(Image courtesy of Natalie Dee)
While enjoying my delicious Store-Brand Honey Cluster Cereal this morning, I happened upon a website full of critical essays by an author who was billed, by a poster to another site, as one of the few people out there writing worthwhile pieces about videogames.
What I found was a collection of some of the most vitriolic, pseudo-intellectual, downright hateful ranting I've ever seen. I'm not linking or naming names here for obvious reasons.
Might be because it was only 7:30 AM, but this stuff - which degenerated disturbingly quickly into misogyny and homophobia so thick they bordered on the legal definition of hate speech, and which was so obsessed with attacking other people that it almost parodied itself - really shook me. I'm not new to the Internet, but a level of trolling that pathological, that articulate, that thorough, was something I hadn't encountered before.
Lots of nuts couch their nuttery in a species of pseudo-philosophical justification, explaining away their meanness with a half-assed devotion to "living by principle," or some equally nebulous concept that only means something to people who think ideas will ever be more important than food or a warm bed or being loved. As if to say, the reason I'm an asshole is because I'm the only one out there who gets it, who's woken up, who's puzzled out the proper way to understand and interact with the world.
I don't want to engage with these people. At some point they've crossed a psychological threshold, lapsing into a persona that's incapable of being reasoned with and thrives on its own dysfunction.
There will always be wackjobs in the world - that's genetic, immutable. It's their followers we have to worry about.
These are the people, in politics as well as gaming, who are systematically devolving the level of discourse to the silliest playground ad hominem crap. And whether they realize or admit it, it's all in service of either attacking an enemy of their chosen champions or flattering the champions themselves. It doesn't matter whether these champions are human beings or ideas or "texts" like games; the intent is the same. There is a war to be fought, and I am a soldier in that war.
Thing about soldiers is, and with all respect to our actual armed forces: they're trained to not ask questions. They're trained to follow orders. Military discipline is not meant to inspire thoughtful debate, to make a soldier question his beliefs. It's meant to win wars. It's meant to keep our soldiers alive. And it works for this purpose.
But applying this doctrine to civilian life and particularly to any kind of discourse, especially around a topic as relatively trivial to human life as videogames, is not just silly. It's dangerous. Remember: without their armies of sycophants, the wackjobs are relegated to sandwich-board-street-corner status. No reasonable person bothers to engage with crazy people's ideas because, well, they're crazy. Give the nutballs a legion of followers, though, and pretty soon everyone has to engage with those crazy ideas, if only from sheer force of numbers.
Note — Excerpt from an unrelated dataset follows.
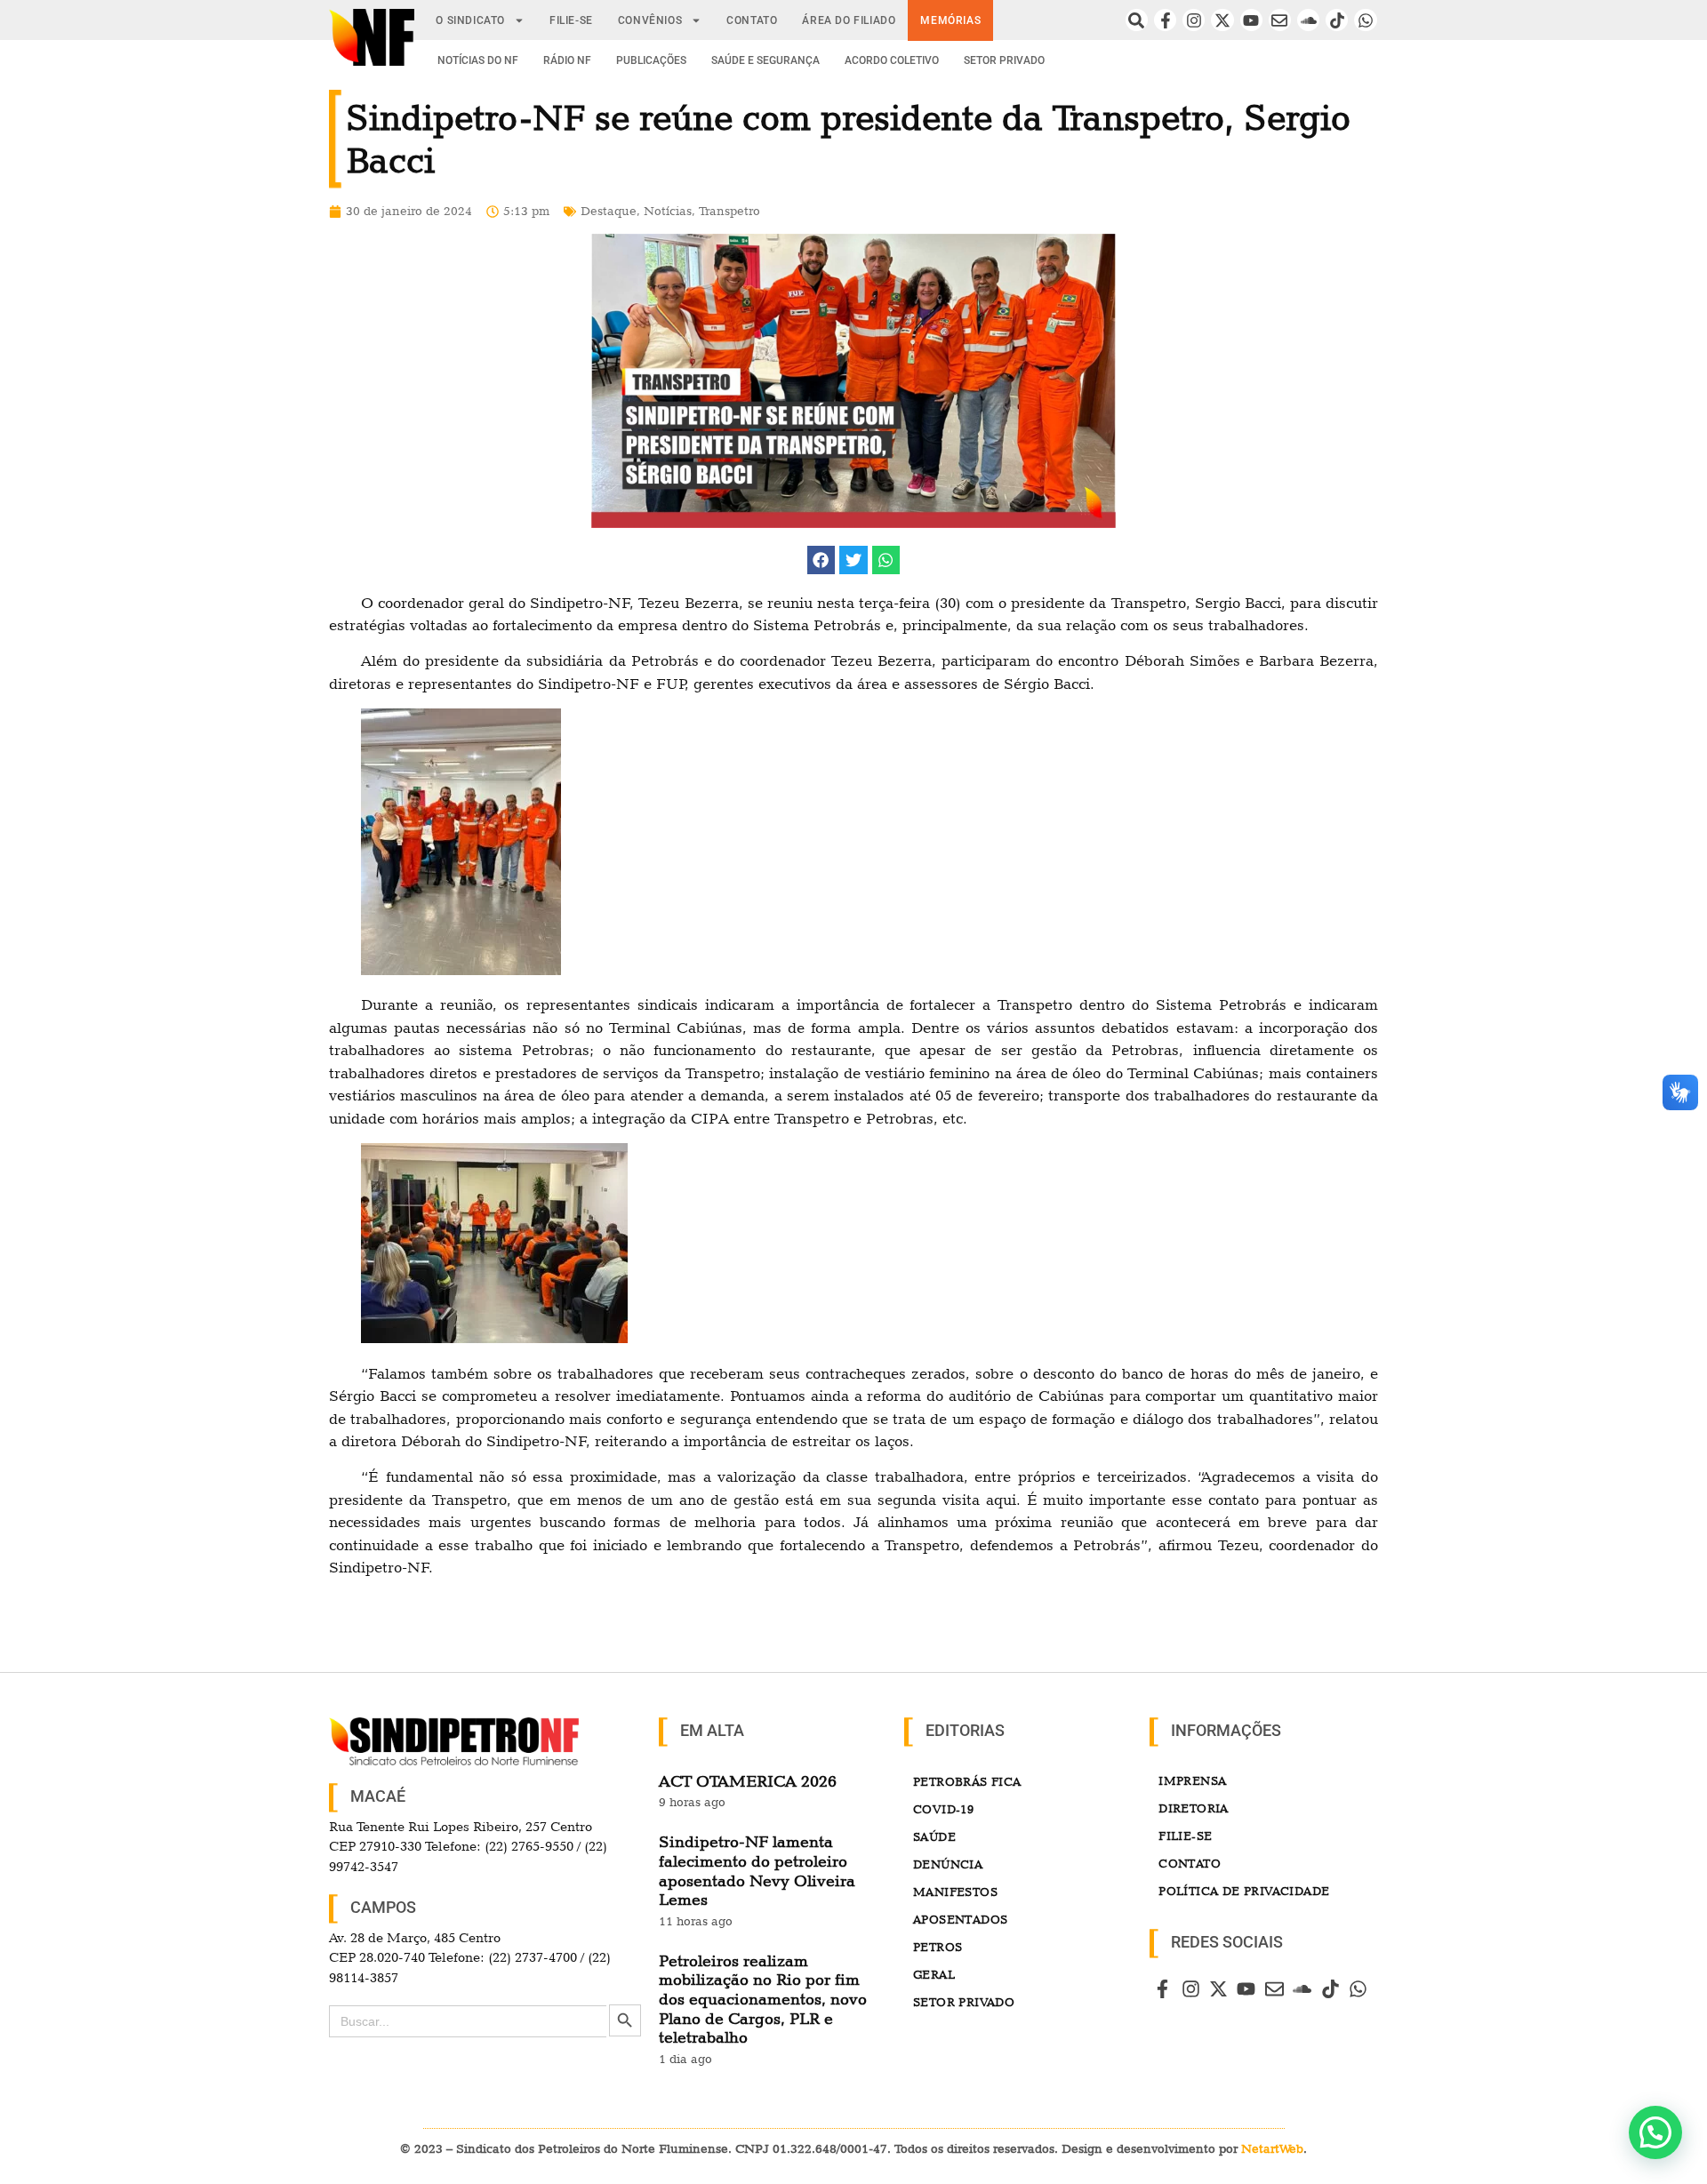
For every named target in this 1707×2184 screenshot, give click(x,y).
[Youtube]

Look: there are lots of passionate people in the gaming space, and I won't agree with a lot of them. I get that. I like that. But the level of casual incivility, exemplified particularly by the outright refusal to admit you might be wrong or reconsider your ideas, speaks to a larger problem. Some of us are so obsessed with tearing each other down, with proving incontrovertibly how vapid game journalism is or how the "games are art" debate is relevant/irrelevant or whatever the cause of the moment happens to be, that we are - at a time when gaming really is emerging into mainstream culture on an unprecedented scale - eating our own young. It's so ironic and sad. You can't be a soldier in the war for better game discourse if all you do is carpet-bomb anyone who might disagree with your dogma.
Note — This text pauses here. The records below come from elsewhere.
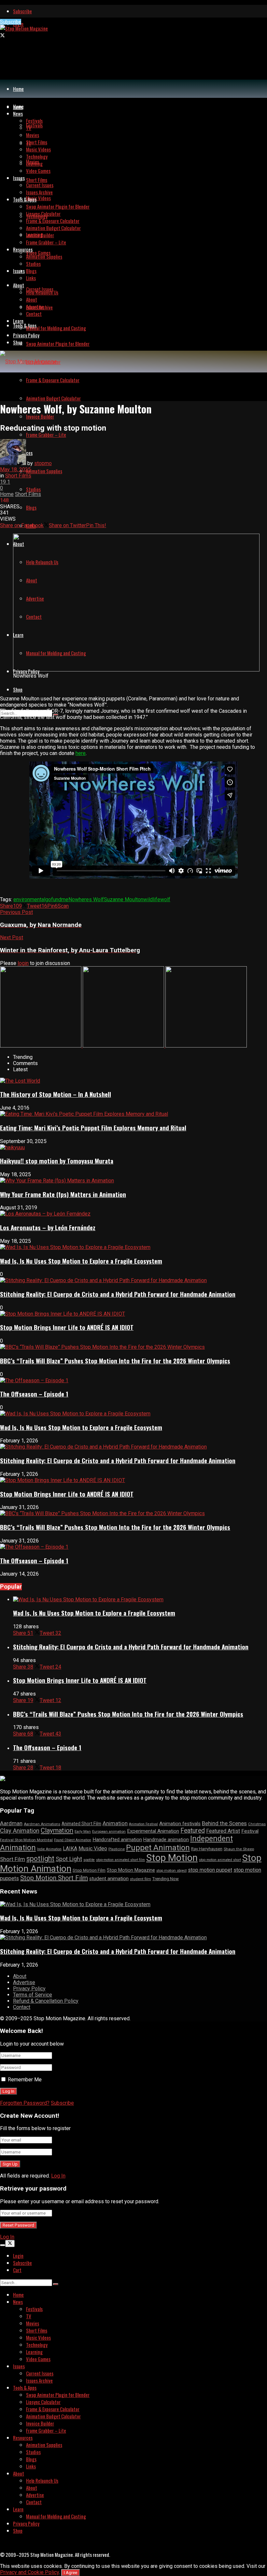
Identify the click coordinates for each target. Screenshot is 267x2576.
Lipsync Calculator (43, 213)
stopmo (43, 463)
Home (18, 88)
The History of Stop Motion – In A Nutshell (55, 1094)
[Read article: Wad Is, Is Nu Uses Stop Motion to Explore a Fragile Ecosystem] (140, 1599)
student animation (109, 1878)
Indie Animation (49, 1849)
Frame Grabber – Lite (46, 434)
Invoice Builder (40, 235)
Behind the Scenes (224, 1823)
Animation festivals (180, 1824)
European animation (109, 1831)
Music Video (92, 1848)
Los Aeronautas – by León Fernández (47, 1227)
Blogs (31, 507)
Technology (37, 156)
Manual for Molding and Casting (56, 328)
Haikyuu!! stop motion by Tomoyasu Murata (56, 1160)
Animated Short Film (81, 1823)
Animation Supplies (44, 471)
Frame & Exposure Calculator (52, 380)
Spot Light (69, 1858)
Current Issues (39, 185)
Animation (115, 1823)
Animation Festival (143, 1824)
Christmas (257, 1824)
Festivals (34, 125)
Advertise (35, 306)
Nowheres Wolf (86, 899)
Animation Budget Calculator (53, 398)
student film (140, 1879)
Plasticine (116, 1849)
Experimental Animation (153, 1831)
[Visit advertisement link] (41, 1046)
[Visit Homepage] (24, 28)
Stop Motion (172, 1857)
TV (28, 127)
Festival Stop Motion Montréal (26, 1840)
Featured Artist (223, 1831)
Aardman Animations (42, 1824)
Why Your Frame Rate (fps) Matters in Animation (63, 1194)
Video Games (38, 252)
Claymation (57, 1830)
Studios (33, 489)
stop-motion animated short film (120, 1860)
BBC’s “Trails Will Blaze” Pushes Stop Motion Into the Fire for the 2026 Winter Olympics (115, 1360)
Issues (19, 270)
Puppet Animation (158, 1847)
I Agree (70, 2572)
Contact (34, 313)
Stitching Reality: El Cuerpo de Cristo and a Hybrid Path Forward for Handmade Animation (117, 1294)
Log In (58, 2176)
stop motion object (171, 1870)
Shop (17, 689)
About (18, 285)
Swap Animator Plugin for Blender (58, 343)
Since I started writing about games just six months ago, I've been lucky to receive encouragement, support, and the occasional friendly kick in the ass from a number of writers I admire and respect. I've met academics and developers and journalists at events, and corresponded with other industry folks - and without exception, they've all been really nice people. I may not always agree with their viewpoints, but they have interesting things to say, and they've never once retreated into rude, juvenile, or spiteful attacks - on games or on people.
And what characterizes this community more than anything else, I think, is an eagerness to listen, an almost childlike excitement to engage with differing viewpoints and invite doubt into their own beliefs. And accordingly, these folks often produce work that isn't interested in being "right" on some objective or philosophical level, but rather in exploring issues in gaming with nuance and precision and good humor.
So instead of feeding the troll, I'd like to end with some shout-outs to Chris Dahlen, Michael Abbott, Matt Weise, Rob Zacny, Leigh Alexander, Troy Goodfellow, Ryan Kuo, Gus Mastrapa, Kirk Hamilton, Dan Bruno, Ian Miles Cheong, Darius Kazemi, Chris Lepine, Justin McElroy, and of course, the whole Gamers With Jobs crew. Thanks, all, for the inspiration.